- _The task_: Edit the records below so that each "You are a computer-use agent." becomes "You are a screen-navigation agent.", and keep every other part of every record the same.

— begin Supplied records —

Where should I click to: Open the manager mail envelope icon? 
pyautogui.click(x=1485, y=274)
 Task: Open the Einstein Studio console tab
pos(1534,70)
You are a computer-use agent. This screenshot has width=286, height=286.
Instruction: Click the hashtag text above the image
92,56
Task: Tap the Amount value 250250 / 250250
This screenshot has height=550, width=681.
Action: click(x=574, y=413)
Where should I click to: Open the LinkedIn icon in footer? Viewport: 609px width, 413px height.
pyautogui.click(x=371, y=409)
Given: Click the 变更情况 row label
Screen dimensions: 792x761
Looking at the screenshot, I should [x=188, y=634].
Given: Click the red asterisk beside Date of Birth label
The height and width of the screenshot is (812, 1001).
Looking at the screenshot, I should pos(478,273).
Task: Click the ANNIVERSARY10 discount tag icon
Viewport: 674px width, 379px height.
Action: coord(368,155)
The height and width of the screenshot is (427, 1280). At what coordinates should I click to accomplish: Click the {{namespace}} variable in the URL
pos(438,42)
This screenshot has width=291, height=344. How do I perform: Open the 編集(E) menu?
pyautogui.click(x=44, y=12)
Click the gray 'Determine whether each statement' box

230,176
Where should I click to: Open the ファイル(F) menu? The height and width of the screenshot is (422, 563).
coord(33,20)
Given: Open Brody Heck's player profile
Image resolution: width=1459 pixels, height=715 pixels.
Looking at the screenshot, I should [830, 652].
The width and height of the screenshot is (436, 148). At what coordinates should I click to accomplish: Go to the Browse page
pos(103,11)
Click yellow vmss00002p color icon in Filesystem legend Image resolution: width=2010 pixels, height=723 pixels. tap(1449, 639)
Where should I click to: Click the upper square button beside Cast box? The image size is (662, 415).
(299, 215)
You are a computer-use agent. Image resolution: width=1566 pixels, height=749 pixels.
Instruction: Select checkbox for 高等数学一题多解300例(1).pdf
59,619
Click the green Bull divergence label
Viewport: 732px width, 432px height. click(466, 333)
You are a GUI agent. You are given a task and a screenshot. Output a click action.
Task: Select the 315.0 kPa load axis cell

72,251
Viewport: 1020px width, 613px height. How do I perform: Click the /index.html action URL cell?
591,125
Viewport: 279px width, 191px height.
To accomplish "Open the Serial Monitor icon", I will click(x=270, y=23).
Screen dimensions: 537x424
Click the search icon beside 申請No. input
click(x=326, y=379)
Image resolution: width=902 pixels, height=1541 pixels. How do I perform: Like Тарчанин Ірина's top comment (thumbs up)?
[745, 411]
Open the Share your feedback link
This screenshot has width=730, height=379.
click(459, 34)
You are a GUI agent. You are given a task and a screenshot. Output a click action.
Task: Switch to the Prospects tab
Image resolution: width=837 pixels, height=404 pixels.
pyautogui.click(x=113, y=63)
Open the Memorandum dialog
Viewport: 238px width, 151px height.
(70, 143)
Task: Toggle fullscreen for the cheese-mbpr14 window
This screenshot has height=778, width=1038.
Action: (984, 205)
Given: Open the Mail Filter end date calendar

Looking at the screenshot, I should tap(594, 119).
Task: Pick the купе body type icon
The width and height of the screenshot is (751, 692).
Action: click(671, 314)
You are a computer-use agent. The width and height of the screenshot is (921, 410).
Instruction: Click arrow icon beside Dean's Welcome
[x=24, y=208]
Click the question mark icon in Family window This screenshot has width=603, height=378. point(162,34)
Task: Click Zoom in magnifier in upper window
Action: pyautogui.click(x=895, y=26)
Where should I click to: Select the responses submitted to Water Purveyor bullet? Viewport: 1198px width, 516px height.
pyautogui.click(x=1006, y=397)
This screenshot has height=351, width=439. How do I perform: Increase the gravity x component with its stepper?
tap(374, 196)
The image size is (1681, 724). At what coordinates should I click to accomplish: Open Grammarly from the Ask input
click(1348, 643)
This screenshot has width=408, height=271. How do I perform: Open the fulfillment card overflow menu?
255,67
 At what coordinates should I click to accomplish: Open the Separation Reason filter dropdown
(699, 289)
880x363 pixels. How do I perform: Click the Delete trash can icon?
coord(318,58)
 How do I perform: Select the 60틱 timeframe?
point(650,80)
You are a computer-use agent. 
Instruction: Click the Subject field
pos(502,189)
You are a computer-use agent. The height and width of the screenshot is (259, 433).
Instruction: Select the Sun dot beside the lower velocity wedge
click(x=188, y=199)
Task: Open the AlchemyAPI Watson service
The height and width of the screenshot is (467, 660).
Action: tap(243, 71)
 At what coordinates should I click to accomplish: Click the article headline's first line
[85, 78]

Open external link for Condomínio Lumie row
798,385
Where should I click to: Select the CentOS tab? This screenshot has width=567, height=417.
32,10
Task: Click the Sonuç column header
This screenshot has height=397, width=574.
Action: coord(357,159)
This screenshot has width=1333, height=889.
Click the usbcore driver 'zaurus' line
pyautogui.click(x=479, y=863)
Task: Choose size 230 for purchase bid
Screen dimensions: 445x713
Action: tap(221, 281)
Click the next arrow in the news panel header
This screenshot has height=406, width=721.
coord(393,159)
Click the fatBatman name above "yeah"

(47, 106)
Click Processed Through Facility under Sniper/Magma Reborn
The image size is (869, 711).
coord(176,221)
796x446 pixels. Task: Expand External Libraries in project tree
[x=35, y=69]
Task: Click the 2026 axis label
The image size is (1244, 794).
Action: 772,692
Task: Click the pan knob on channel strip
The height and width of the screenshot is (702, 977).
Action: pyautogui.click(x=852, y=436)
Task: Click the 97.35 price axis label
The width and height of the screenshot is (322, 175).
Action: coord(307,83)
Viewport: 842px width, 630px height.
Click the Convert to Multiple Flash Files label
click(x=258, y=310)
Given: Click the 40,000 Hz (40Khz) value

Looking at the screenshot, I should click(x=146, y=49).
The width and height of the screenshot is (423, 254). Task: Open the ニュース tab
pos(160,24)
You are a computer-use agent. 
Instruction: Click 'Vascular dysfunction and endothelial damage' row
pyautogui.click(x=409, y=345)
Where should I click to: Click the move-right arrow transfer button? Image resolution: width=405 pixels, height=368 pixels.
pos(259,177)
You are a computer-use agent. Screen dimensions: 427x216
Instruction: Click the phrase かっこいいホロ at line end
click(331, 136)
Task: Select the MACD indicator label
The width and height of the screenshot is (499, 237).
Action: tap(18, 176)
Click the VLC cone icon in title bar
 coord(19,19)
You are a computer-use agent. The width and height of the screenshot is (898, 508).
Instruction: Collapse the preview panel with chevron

— end Supplied records —

- _Complete answer_:
Where should I click to: Open the manager mail envelope icon? 
pyautogui.click(x=1485, y=274)
 Task: Open the Einstein Studio console tab
pos(1534,70)
You are a screen-navigation agent. This screenshot has width=286, height=286.
Instruction: Click the hashtag text above the image
92,56
Task: Tap the Amount value 250250 / 250250
This screenshot has height=550, width=681.
Action: click(x=574, y=413)
Where should I click to: Open the LinkedIn icon in footer? Viewport: 609px width, 413px height.
pyautogui.click(x=371, y=409)
Given: Click the 变更情况 row label
Screen dimensions: 792x761
Looking at the screenshot, I should [x=188, y=634].
Given: Click the red asterisk beside Date of Birth label
The height and width of the screenshot is (812, 1001).
Looking at the screenshot, I should pos(478,273).
Task: Click the ANNIVERSARY10 discount tag icon
Viewport: 674px width, 379px height.
Action: coord(368,155)
The height and width of the screenshot is (427, 1280). At what coordinates should I click to accomplish: Click the {{namespace}} variable in the URL
pos(438,42)
This screenshot has width=291, height=344. How do I perform: Open the 編集(E) menu?
pyautogui.click(x=44, y=12)
Click the gray 'Determine whether each statement' box

230,176
Where should I click to: Open the ファイル(F) menu? The height and width of the screenshot is (422, 563).
coord(33,20)
Given: Open Brody Heck's player profile
Image resolution: width=1459 pixels, height=715 pixels.
Looking at the screenshot, I should [830, 652].
The width and height of the screenshot is (436, 148). At what coordinates should I click to accomplish: Go to the Browse page
pos(103,11)
Click yellow vmss00002p color icon in Filesystem legend Image resolution: width=2010 pixels, height=723 pixels. tap(1449, 639)
Where should I click to: Click the upper square button beside Cast box? The image size is (662, 415).
(299, 215)
You are a screen-navigation agent. Image resolution: width=1566 pixels, height=749 pixels.
Instruction: Select checkbox for 高等数学一题多解300例(1).pdf
59,619
Click the green Bull divergence label
Viewport: 732px width, 432px height. click(466, 333)
You are a GUI agent. You are given a task and a screenshot. Output a click action.
Task: Select the 315.0 kPa load axis cell

72,251
Viewport: 1020px width, 613px height. How do I perform: Click the /index.html action URL cell?
591,125
Viewport: 279px width, 191px height.
To accomplish "Open the Serial Monitor icon", I will click(x=270, y=23).
Screen dimensions: 537x424
Click the search icon beside 申請No. input
click(x=326, y=379)
Image resolution: width=902 pixels, height=1541 pixels. How do I perform: Like Тарчанин Ірина's top comment (thumbs up)?
[745, 411]
Open the Share your feedback link
This screenshot has width=730, height=379.
click(459, 34)
You are a GUI agent. You are given a task and a screenshot. Output a click action.
Task: Switch to the Prospects tab
Image resolution: width=837 pixels, height=404 pixels.
pyautogui.click(x=113, y=63)
Open the Memorandum dialog
Viewport: 238px width, 151px height.
(70, 143)
Task: Toggle fullscreen for the cheese-mbpr14 window
This screenshot has height=778, width=1038.
Action: (984, 205)
Given: Open the Mail Filter end date calendar

Looking at the screenshot, I should tap(594, 119).
Task: Pick the купе body type icon
The width and height of the screenshot is (751, 692).
Action: click(671, 314)
You are a screen-navigation agent. The width and height of the screenshot is (921, 410).
Instruction: Click arrow icon beside Dean's Welcome
[x=24, y=208]
Click the question mark icon in Family window This screenshot has width=603, height=378. point(162,34)
Task: Click Zoom in magnifier in upper window
Action: pyautogui.click(x=895, y=26)
Where should I click to: Select the responses submitted to Water Purveyor bullet? Viewport: 1198px width, 516px height.
pyautogui.click(x=1006, y=397)
This screenshot has height=351, width=439. How do I perform: Increase the gravity x component with its stepper?
tap(374, 196)
The image size is (1681, 724). At what coordinates should I click to accomplish: Open Grammarly from the Ask input
click(1348, 643)
This screenshot has width=408, height=271. How do I perform: Open the fulfillment card overflow menu?
255,67
 At what coordinates should I click to accomplish: Open the Separation Reason filter dropdown
(699, 289)
880x363 pixels. How do I perform: Click the Delete trash can icon?
coord(318,58)
 How do I perform: Select the 60틱 timeframe?
point(650,80)
You are a screen-navigation agent. 
Instruction: Click the Subject field
pos(502,189)
You are a screen-navigation agent. The height and width of the screenshot is (259, 433).
Instruction: Select the Sun dot beside the lower velocity wedge
click(x=188, y=199)
Task: Open the AlchemyAPI Watson service
The height and width of the screenshot is (467, 660).
Action: tap(243, 71)
 At what coordinates should I click to accomplish: Click the article headline's first line
[85, 78]

Open external link for Condomínio Lumie row
798,385
Where should I click to: Select the CentOS tab? This screenshot has width=567, height=417.
32,10
Task: Click the Sonuç column header
This screenshot has height=397, width=574.
Action: coord(357,159)
This screenshot has width=1333, height=889.
Click the usbcore driver 'zaurus' line
pyautogui.click(x=479, y=863)
Task: Choose size 230 for purchase bid
Screen dimensions: 445x713
Action: tap(221, 281)
Click the next arrow in the news panel header
This screenshot has height=406, width=721.
coord(393,159)
Click the fatBatman name above "yeah"

(47, 106)
Click Processed Through Facility under Sniper/Magma Reborn
The image size is (869, 711).
coord(176,221)
796x446 pixels. Task: Expand External Libraries in project tree
[x=35, y=69]
Task: Click the 2026 axis label
The image size is (1244, 794).
Action: 772,692
Task: Click the pan knob on channel strip
The height and width of the screenshot is (702, 977).
Action: pyautogui.click(x=852, y=436)
Task: Click the 97.35 price axis label
The width and height of the screenshot is (322, 175).
Action: coord(307,83)
Viewport: 842px width, 630px height.
Click the Convert to Multiple Flash Files label
click(x=258, y=310)
Given: Click the 40,000 Hz (40Khz) value

Looking at the screenshot, I should click(x=146, y=49).
The width and height of the screenshot is (423, 254). Task: Open the ニュース tab
pos(160,24)
You are a screen-navigation agent. 
Instruction: Click 'Vascular dysfunction and endothelial damage' row
pyautogui.click(x=409, y=345)
Where should I click to: Click the move-right arrow transfer button? Image resolution: width=405 pixels, height=368 pixels.
pos(259,177)
You are a screen-navigation agent. Screen dimensions: 427x216
Instruction: Click the phrase かっこいいホロ at line end
click(331, 136)
Task: Select the MACD indicator label
The width and height of the screenshot is (499, 237).
Action: tap(18, 176)
Click the VLC cone icon in title bar
 coord(19,19)
You are a screen-navigation agent. The width and height of the screenshot is (898, 508).
Instruction: Collapse the preview panel with chevron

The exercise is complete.